Complete the following steps to interpret CART® Classification. Key output includes the tree diagram, misclassification costs, variable importance, and the Confusion matrix.

Step 1: Investigate alternative trees

The Misclassification Cost vs Number of Terminal Nodes Plot displays the misclassification cost for each tree in the sequence that produces the optimal tree. By default, the initial optimal tree is the smallest tree with a misclassification cost within one standard error of the tree that minimizes the misclassification cost. When the analysis uses cross-validation or a test data set, the misclassification cost is from the validation sample. The misclassification costs for the validation sample typically level off and eventually increase as the tree grows larger.
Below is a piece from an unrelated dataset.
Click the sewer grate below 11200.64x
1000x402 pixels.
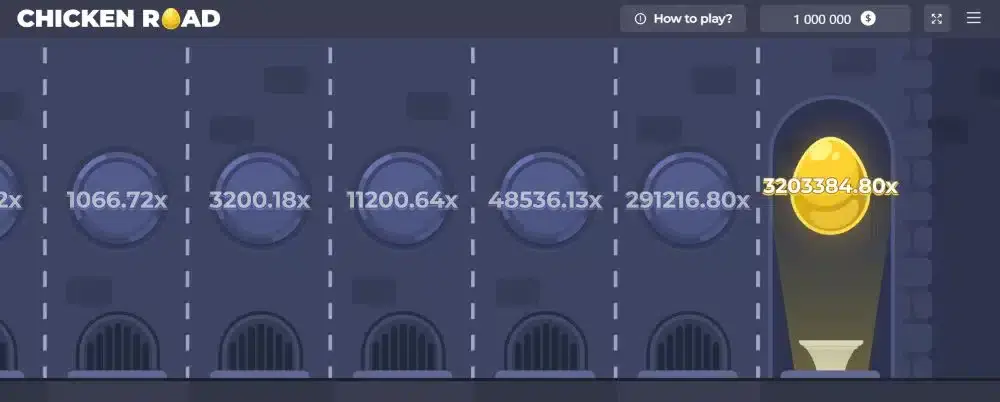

Click Select Alternative Tree to open an interactive plot that includes a table of model summary statistics. Use the plot to investigate alternative trees with similar performance. Typically, you select an alternative tree for one of the following two reasons:
  • The optimal tree is part of a pattern when the misclassification costs decrease. One or more trees that have a few more nodes are part of the same pattern. Typically, you want to make predictions from a tree with as much prediction accuracy as possible. If the tree is simple enough, you can also use it to understand how each predictor variable affects the response values.
  • The optimal tree is part of a pattern when the misclassification costs are relatively flat. One or more trees with similar model summary statistics have much fewer nodes than the optimal tree. Typically, a tree with fewer terminal nodes gives a clearer picture of how each predictor variable affects the response values. A smaller tree also makes it easier to identify a few target groups for further studies. If the difference in prediction accuracy for a smaller tree is negligible, you can also use the smaller tree to evaluate the relationships between the response and the predictor variables.

Model Summary

Total predictors13
Important predictors13
Number of terminal nodes4
Minimum terminal node size27
StatisticsTrainingTest
Average -loglikelihood0.47720.5164
Area under ROC curve0.81920.8001
        95% CI(0.3438, 1)(0.7482, 0.8520)
Lift1.61891.8849
Misclassification cost0.38560.4149
Key Results: Plot and Model Summary for Tree with 4 Nodes

The tree in the sequence with 4 nodes has a misclassification cost close to 0.41. The pattern when the misclassification cost decreases continues after the 4-node tree. In a case like this, the analysts choose to explore some of the other simple trees that have lower misclassification costs.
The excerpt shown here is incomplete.